4

In R there is a function called assign which assigns a value to a name in the environment.

EG:

assign("Hello", 2)
> Hello
[1] 2

In python I can't seem to do the same. I initially tried:

import numpy as np
import pandas as pd
import os

for file in os.listdir('C:\\Users\\Olivia\\Documents'):
    if file.endswith(".csv"):
        os.path.splitext(file)[0] = pd.read_csv('C:\\Users\\Olivia\\Documents\\' + file)

But I can see this is trying to make a string equal to a file which doesn't work.

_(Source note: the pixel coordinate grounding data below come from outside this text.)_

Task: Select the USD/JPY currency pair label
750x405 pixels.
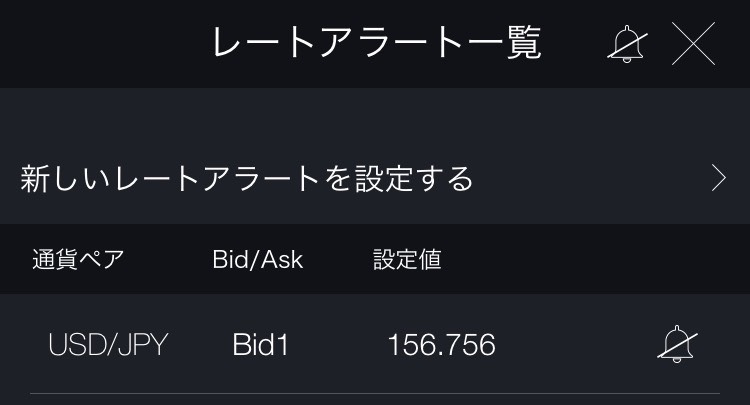Action: pos(108,345)
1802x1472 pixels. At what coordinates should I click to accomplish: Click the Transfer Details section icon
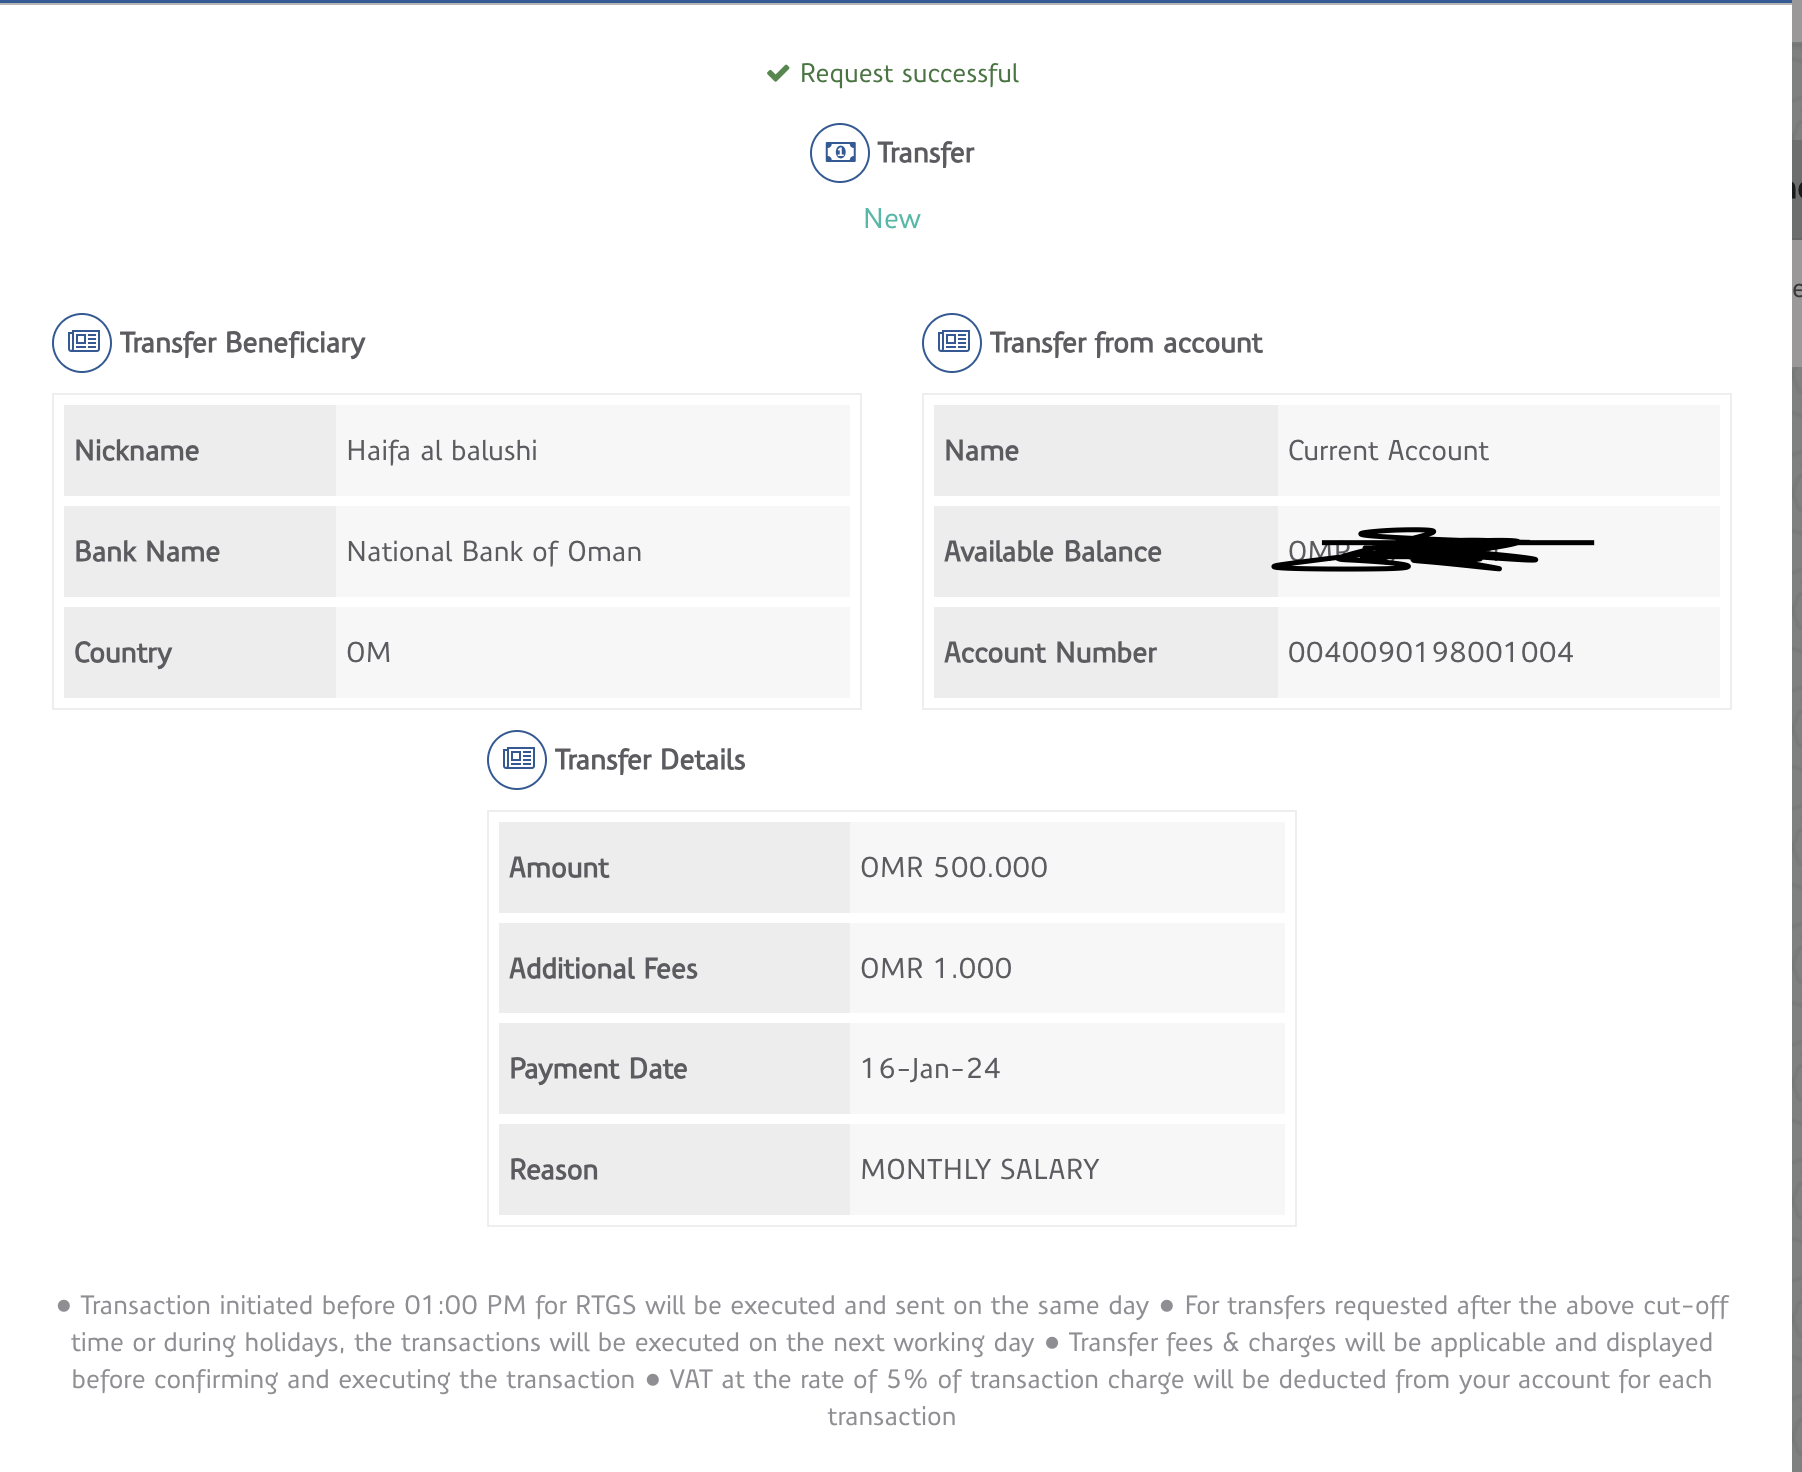517,759
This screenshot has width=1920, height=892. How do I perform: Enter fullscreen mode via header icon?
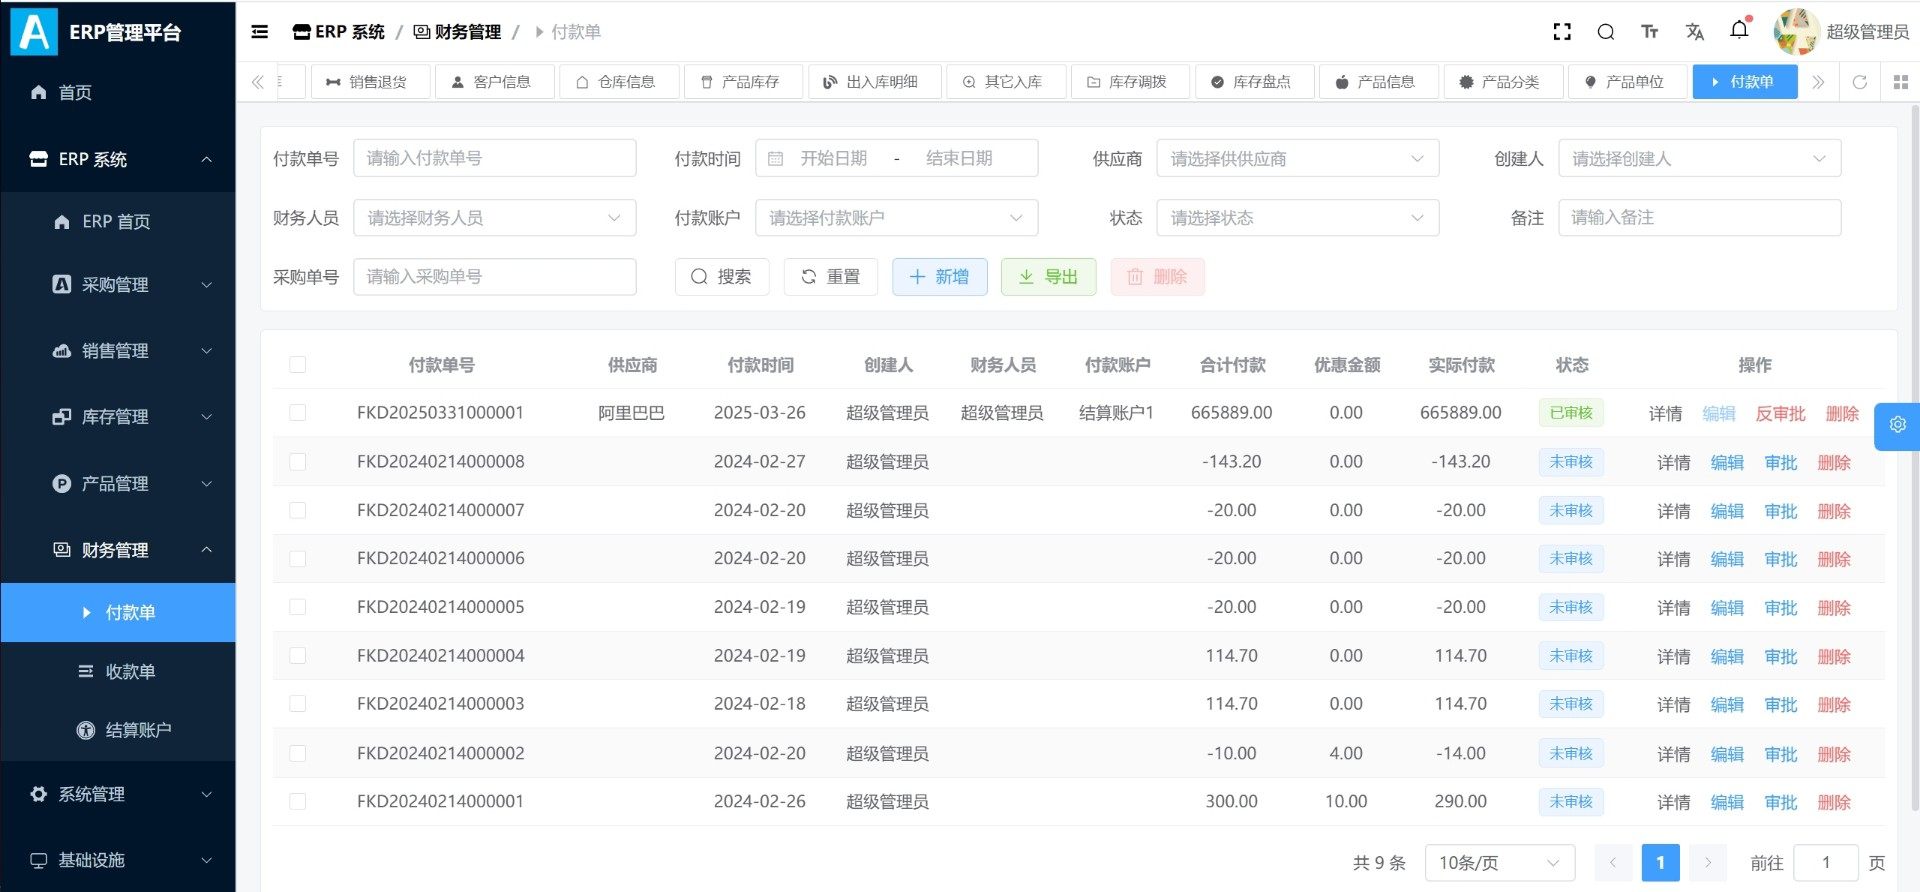point(1561,32)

I managed to get all the files in a list by doing:

import glob

dl = glob.glob(r'C:\Users\Olivia\Documents\*.csv')
nl = []
for i in dl:
    pl = i.split(os.sep)
    name = pl[5][:-4]
    nl.append(name)

ddict = {}

 for k, v in zip(nl,dl):
    ddict[k] = ddict.get(k,"") + v

 dfl = []

 for k, v in ddict.items():
    dfl.append(read_csv(v))

But now how do I get each data frame out of the list and named as the file without the extension. There must be a way to assign each data frame in the list as a name from the file list

Olivia
  • 814
  • 1
  • 14
  • 26
  • I got the list from https://stackoverflow.com/questions/30246620/how-to-create-separate-pandas-dataframes-for-each-csv-file-and-give-them-meaning – Olivia Oct 26 '17 at 09:09

1 Answers1

10

Honestly, you were on the right track with your first method. Unfortunately, python doesn't give you the option to create a "variable number of variables" dynamically, as you have tried and realised already. However! You can create a dictionary and assign dataframes to string keys as you like. Here's how.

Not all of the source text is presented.